_Written tasks_
1. Translate this sentence from the phishing FAQ below into Spanish: "It is best to leave email found in your junk or spam folders unless you are 100% certain of the sender."
2. In the phishing FAQ below, reproduce the stretch from "How do I report" through "Phish Alert button." word for word.

== Excerpted text ==

How do I report a phishing email?

The best way to report phishing email is to use the Phish Alert Report button. Follow the instructions outlined below.

  1. Open the message you would like to report.

  2. Select the App icon and the Phish Alert button.


Is it ok to move email from my junk folder back in to my inbox?

 It is best to leave email found in your junk or spam folders unless you are 100% certain of the sender.


What are the most common types of phishing?

Phishing attacks come in various forms, from traditional email scams to more sophisticated methods like spear phishing and smishing, all aimed at one goal: stealing your personal information. Below is information on some of the more common forms of phishing.

Spear phishing

Spear phishing is a targeted form of phishing attack in which an attacker customizes their messages for a specific individual or organization. Unlike regular phishing attacks that are more generic and sent to a large number of people, spear phishing emails are tailored to appear more legitimate and are designed to trick specific individuals into revealing confidential information or taking actions that could compromise their organization's security.

Because spear phishing emails are more personalized and targeted, they can be more difficult to detect than traditional phishing emails. To protect against spear phishing attacks, individuals and organizations should be cautious of unsolicited emails, especially those that ask for sensitive information or contain suspicious links or attachments.

===
== Source material ==

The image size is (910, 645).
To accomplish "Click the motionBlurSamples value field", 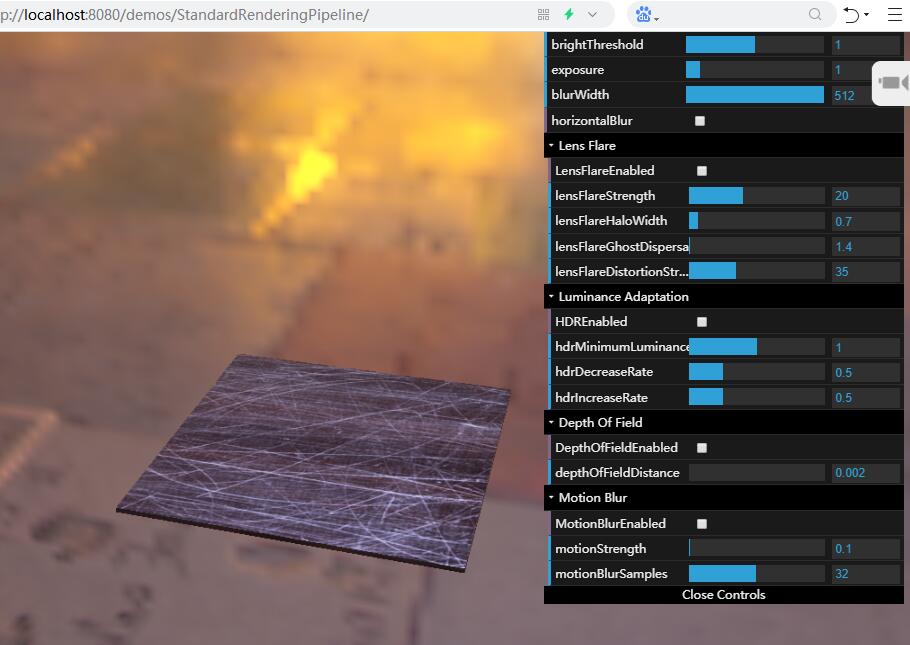I will point(865,574).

===

_Final answers_
1. Lo mejor es dejar el correo que se encuentre en sus carpetas de correo no deseado o spam, a menos que esté 100 % seguro del remitente.

2.
How do I report a phishing email?

The best way to report phishing email is to use the Phish Alert Report button. Follow the instructions outlined below.

  1. Open the message you would like to report.

  2. Select the App icon and the Phish Alert button.